→ Items
=-=-=-=-=

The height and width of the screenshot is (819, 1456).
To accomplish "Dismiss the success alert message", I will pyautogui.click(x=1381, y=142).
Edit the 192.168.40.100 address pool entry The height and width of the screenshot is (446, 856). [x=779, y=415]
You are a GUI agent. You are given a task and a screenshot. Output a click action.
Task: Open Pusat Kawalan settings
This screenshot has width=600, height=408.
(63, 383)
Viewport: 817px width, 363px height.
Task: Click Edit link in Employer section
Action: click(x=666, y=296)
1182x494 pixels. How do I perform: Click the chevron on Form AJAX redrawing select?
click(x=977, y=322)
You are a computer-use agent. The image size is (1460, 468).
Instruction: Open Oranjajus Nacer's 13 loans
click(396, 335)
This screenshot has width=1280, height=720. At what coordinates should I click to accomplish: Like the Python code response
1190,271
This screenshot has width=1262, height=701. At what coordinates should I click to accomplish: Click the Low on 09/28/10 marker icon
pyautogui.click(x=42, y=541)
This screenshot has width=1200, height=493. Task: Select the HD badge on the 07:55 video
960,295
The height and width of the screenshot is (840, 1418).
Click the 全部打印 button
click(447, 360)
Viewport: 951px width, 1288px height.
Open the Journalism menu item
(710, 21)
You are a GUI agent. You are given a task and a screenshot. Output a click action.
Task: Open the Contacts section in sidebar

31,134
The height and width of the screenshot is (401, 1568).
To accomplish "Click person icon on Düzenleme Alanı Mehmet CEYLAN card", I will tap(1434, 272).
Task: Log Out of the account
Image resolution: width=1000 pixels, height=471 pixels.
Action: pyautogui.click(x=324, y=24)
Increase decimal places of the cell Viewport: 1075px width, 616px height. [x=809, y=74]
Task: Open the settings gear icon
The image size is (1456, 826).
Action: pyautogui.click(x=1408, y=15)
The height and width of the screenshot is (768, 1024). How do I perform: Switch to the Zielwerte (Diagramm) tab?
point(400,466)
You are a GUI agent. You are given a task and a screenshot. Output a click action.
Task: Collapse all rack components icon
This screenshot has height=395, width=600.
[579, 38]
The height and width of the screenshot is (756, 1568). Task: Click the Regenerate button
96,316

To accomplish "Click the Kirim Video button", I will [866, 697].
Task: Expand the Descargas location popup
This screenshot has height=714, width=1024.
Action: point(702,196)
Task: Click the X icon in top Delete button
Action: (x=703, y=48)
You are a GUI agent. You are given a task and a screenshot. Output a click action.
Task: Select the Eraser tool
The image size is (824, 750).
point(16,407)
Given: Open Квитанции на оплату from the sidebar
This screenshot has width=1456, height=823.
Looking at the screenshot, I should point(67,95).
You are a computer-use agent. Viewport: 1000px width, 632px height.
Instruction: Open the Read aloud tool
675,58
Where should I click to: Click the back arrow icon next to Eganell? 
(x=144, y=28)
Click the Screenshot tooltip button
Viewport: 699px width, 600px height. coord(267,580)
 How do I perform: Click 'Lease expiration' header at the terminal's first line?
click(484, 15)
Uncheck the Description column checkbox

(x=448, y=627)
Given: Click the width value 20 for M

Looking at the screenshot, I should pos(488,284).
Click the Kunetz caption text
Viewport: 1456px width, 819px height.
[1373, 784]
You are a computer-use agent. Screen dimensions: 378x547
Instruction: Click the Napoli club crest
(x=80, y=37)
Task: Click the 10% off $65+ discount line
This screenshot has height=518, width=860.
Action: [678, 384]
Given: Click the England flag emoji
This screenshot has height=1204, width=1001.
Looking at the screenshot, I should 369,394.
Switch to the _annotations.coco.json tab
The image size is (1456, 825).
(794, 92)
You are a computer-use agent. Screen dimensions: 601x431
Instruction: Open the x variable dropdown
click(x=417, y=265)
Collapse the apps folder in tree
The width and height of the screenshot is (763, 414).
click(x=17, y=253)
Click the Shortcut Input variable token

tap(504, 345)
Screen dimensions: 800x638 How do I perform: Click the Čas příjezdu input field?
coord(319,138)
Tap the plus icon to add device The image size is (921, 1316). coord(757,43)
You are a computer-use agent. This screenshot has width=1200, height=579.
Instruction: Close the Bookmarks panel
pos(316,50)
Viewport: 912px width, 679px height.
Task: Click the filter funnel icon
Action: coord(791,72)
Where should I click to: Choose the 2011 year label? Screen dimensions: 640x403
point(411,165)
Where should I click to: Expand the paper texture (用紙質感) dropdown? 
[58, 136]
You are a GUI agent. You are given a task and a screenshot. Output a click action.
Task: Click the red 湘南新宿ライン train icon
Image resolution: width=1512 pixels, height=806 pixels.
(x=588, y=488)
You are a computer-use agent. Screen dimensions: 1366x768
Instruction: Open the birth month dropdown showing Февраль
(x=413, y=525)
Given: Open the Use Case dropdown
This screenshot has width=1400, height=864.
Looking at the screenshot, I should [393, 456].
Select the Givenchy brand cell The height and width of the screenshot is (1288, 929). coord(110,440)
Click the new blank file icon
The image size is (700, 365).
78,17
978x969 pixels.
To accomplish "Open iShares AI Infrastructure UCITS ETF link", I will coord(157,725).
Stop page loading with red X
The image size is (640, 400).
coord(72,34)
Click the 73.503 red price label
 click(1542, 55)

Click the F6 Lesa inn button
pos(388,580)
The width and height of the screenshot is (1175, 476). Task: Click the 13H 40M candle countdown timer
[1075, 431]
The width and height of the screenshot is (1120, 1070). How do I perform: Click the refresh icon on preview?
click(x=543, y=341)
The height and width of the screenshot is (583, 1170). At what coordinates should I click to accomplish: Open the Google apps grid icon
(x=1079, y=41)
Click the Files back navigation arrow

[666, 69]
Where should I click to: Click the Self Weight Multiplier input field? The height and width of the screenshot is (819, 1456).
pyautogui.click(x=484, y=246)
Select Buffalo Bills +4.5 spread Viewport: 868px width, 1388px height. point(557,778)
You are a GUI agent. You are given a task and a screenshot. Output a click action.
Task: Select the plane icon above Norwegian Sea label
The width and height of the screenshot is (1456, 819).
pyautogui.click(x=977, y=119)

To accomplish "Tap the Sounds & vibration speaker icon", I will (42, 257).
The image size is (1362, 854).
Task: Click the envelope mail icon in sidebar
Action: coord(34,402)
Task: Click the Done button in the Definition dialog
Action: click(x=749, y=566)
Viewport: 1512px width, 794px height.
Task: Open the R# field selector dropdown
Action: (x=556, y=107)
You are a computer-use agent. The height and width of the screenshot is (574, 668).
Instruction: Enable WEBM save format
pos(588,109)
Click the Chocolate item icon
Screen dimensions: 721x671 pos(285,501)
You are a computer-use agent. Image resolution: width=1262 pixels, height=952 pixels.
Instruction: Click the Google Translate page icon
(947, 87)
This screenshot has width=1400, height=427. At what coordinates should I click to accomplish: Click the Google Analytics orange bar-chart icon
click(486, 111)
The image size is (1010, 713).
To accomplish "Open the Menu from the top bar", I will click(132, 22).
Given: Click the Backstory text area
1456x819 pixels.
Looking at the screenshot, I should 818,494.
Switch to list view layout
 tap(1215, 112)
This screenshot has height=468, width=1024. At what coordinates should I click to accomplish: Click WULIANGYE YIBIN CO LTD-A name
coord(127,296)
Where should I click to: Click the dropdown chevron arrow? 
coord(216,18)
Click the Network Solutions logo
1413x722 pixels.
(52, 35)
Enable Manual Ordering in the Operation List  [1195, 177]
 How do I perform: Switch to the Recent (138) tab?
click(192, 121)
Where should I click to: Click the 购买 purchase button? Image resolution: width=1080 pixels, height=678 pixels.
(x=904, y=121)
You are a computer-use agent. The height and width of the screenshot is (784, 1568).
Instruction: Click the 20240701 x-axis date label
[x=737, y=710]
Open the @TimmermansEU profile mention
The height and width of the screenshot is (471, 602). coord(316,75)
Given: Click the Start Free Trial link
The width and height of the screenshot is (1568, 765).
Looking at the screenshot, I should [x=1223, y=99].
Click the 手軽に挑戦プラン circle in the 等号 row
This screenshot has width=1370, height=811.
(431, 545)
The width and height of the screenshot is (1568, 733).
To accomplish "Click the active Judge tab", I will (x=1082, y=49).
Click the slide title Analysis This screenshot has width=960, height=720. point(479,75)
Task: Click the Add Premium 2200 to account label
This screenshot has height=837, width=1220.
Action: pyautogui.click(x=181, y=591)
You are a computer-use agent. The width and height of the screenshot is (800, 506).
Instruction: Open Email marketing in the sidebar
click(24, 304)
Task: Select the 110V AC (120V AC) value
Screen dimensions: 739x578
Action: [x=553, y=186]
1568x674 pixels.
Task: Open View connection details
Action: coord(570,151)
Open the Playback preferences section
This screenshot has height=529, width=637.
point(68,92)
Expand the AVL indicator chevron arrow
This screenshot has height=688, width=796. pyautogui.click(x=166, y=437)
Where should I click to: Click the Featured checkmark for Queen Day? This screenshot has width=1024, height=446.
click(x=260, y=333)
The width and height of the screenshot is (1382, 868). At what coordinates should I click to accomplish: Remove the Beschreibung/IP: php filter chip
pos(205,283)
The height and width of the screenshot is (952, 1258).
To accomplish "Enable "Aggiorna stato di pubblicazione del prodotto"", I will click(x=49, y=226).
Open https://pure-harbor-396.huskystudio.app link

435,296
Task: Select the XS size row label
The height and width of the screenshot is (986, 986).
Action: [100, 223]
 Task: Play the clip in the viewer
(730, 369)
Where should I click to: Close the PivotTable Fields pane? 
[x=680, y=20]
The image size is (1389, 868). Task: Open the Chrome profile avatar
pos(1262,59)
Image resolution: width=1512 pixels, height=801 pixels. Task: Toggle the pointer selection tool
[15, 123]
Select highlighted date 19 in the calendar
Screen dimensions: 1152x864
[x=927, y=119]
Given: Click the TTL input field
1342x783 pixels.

=-=-=-=-=

Return every line of the material above that contains the word "pixels", please.

1182x494 pixels. How do I perform: Click the chevron on Form AJAX redrawing select?
Image resolution: width=1000 pixels, height=471 pixels.
Image resolution: width=1512 pixels, height=806 pixels.
978x969 pixels.
You are a computer-use agent. Image resolution: width=1262 pixels, height=952 pixels.
1456x819 pixels.
1413x722 pixels.
Where should I click to: Click the 购买 purchase button? Image resolution: width=1080 pixels, height=678 pixels.
1568x674 pixels.
Image resolution: width=1512 pixels, height=801 pixels. Task: Toggle the pointer selection tool
1342x783 pixels.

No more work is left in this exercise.